┌─ RECORDS TO USE

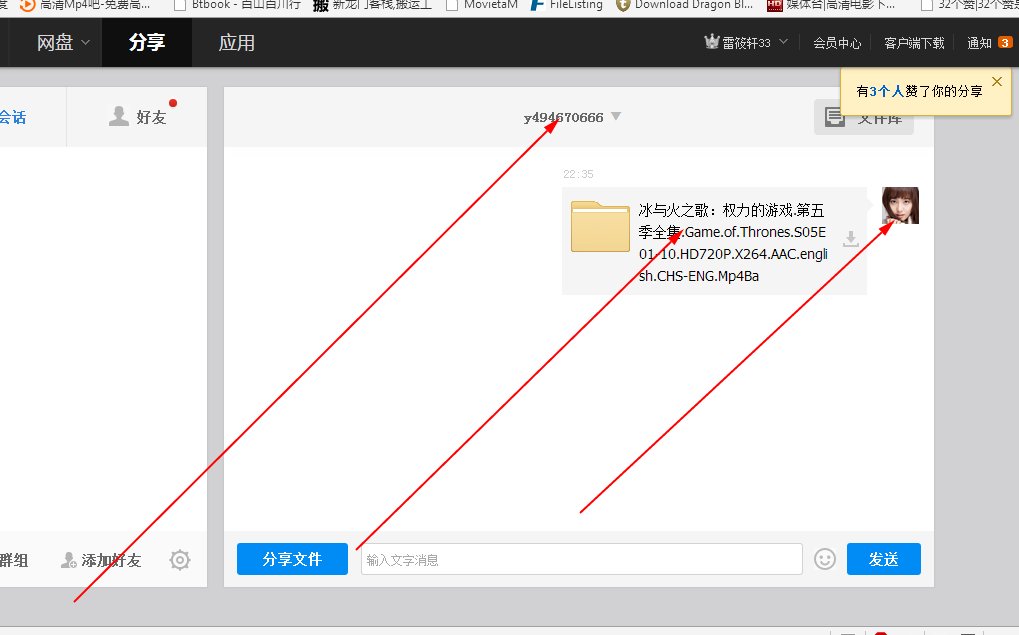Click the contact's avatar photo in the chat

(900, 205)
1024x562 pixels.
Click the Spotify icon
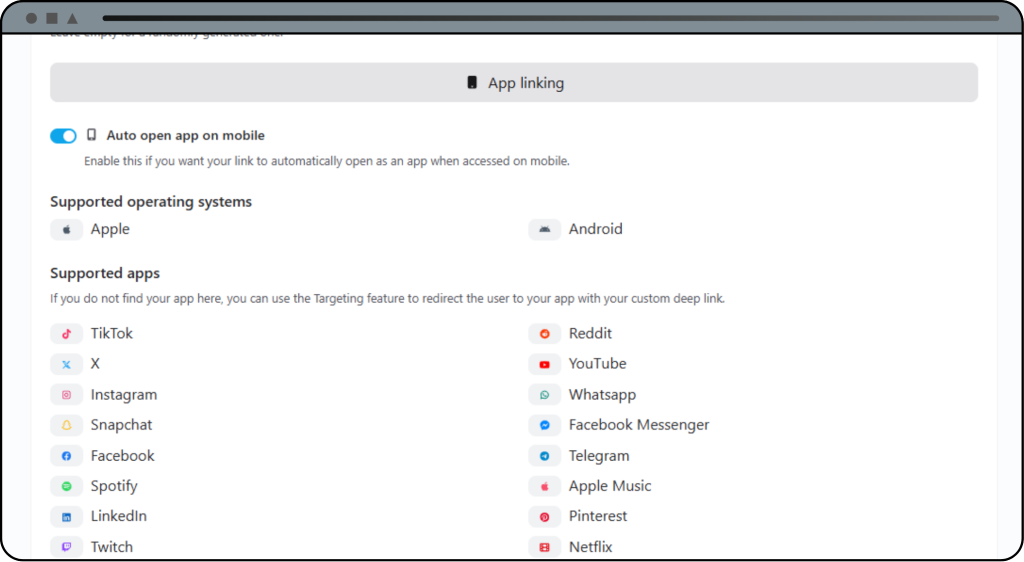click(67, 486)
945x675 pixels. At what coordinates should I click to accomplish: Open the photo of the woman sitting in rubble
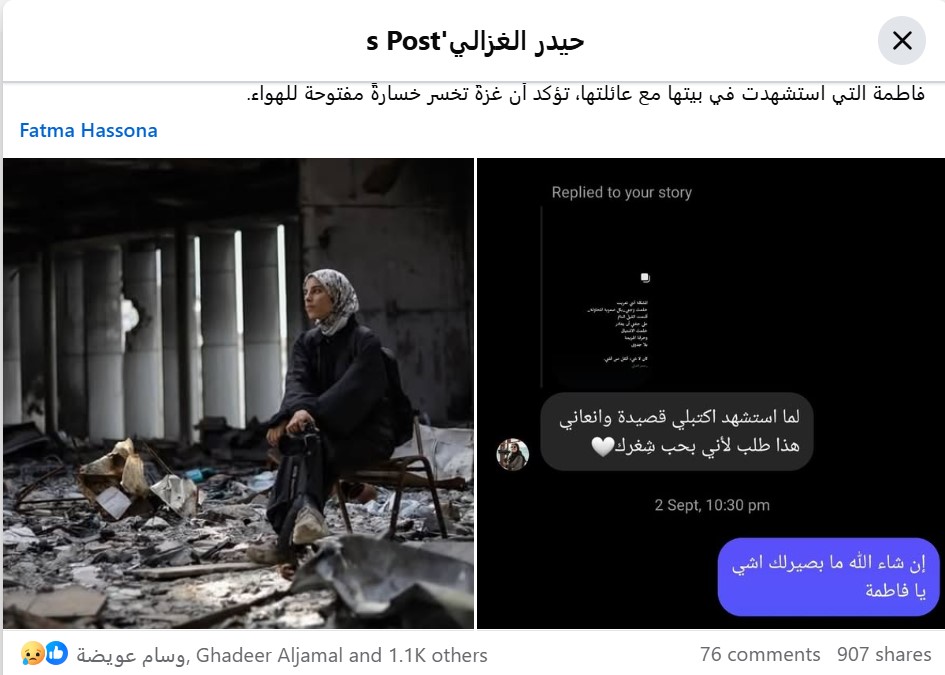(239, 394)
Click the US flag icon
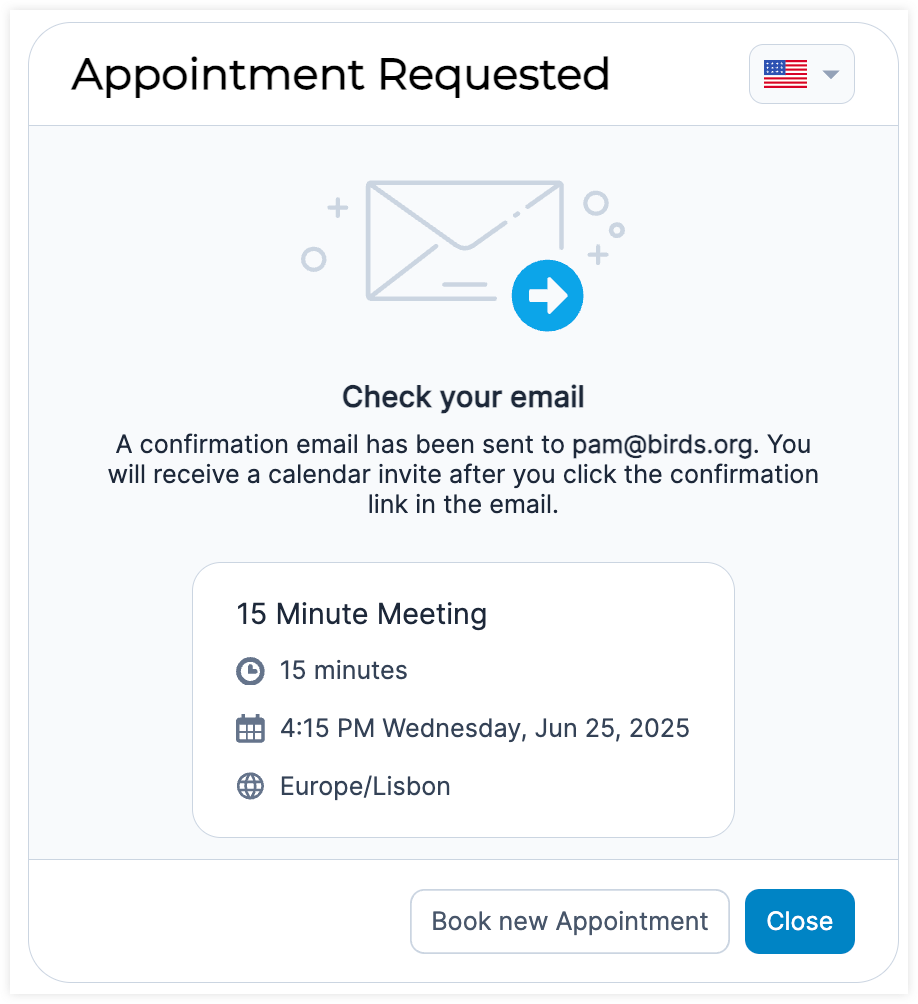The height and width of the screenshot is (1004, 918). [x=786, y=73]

└─
┌─ RECORDS TO USE

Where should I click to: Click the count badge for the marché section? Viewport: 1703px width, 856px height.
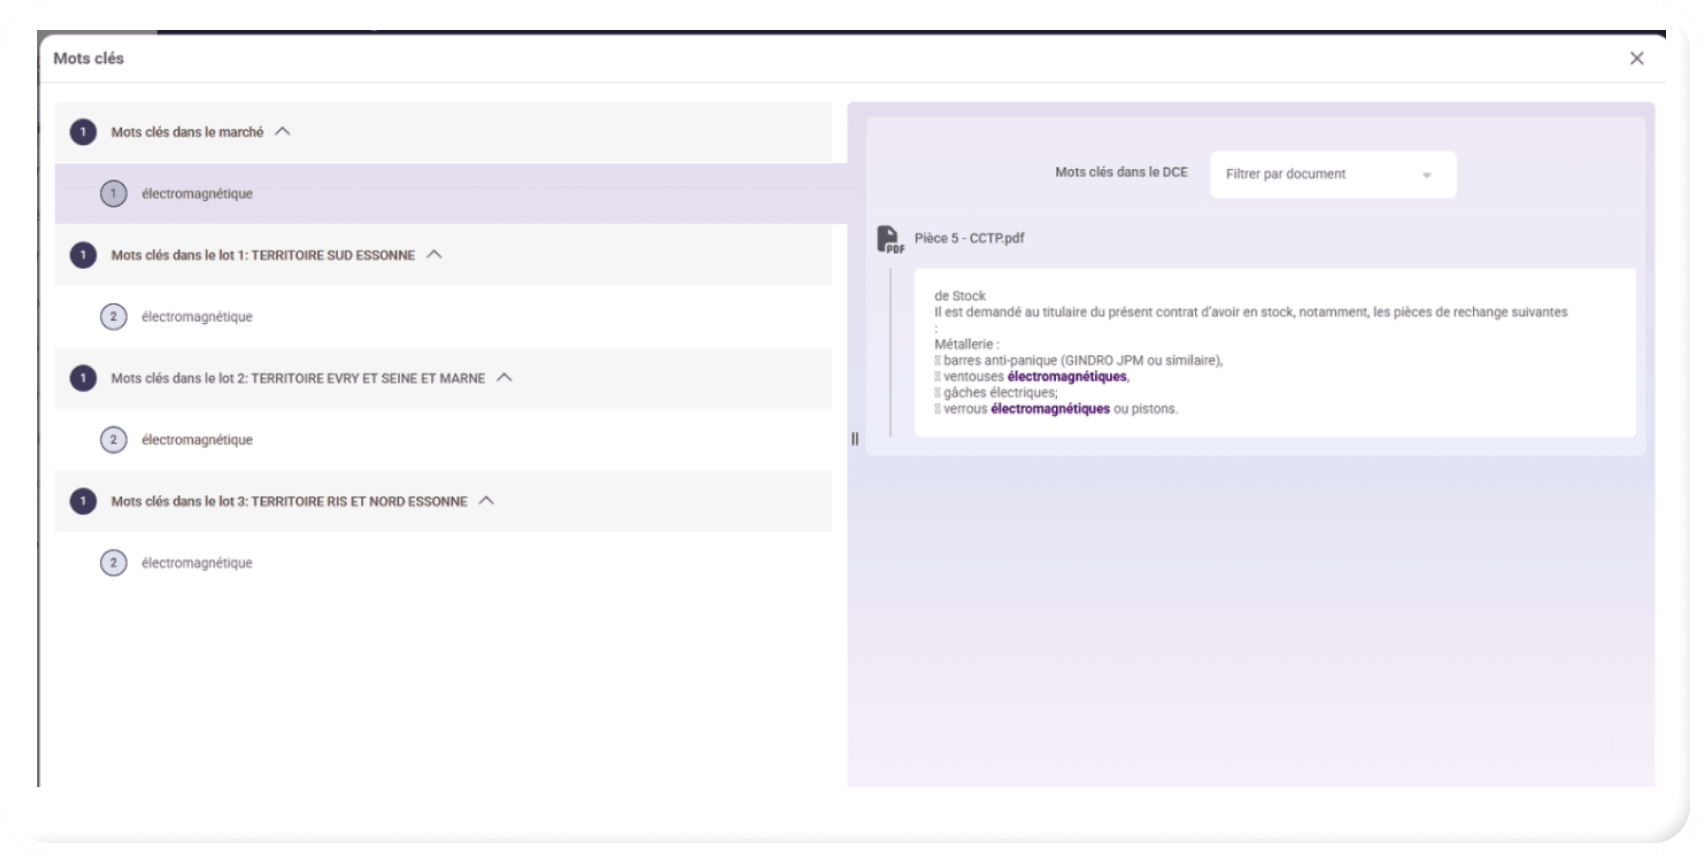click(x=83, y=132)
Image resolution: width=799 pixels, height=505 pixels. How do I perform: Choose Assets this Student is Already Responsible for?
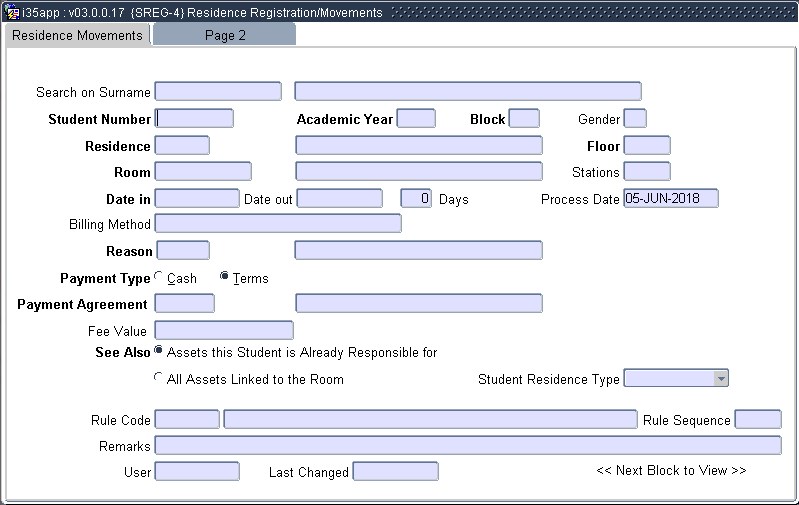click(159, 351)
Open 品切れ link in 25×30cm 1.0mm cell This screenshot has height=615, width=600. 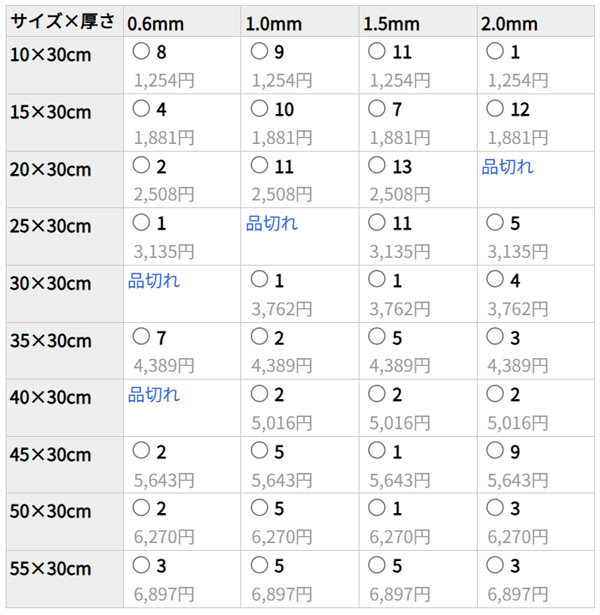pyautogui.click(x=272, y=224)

└─

§ **WORK TO COMPLETE**: Rewrite the part of the data that opens with the line containing "Click the contact's avatar photo in the chat" and closes with the line containing "The height and", replacing "icon" with "button" and leaving everything else unchanged. Omit the pictures from your answer.

§ **OUTPUT OF THE TASK**:
Click the contact's avatar photo in the chat

(900, 205)
1024x562 pixels.
Click the Spotify button
click(67, 486)
945x675 pixels. At what coordinates should I click to accomplish: Open the photo of the woman sitting in rubble
(239, 394)
Click the US flag button
The height and width of the screenshot is (1004, 918). [x=786, y=73]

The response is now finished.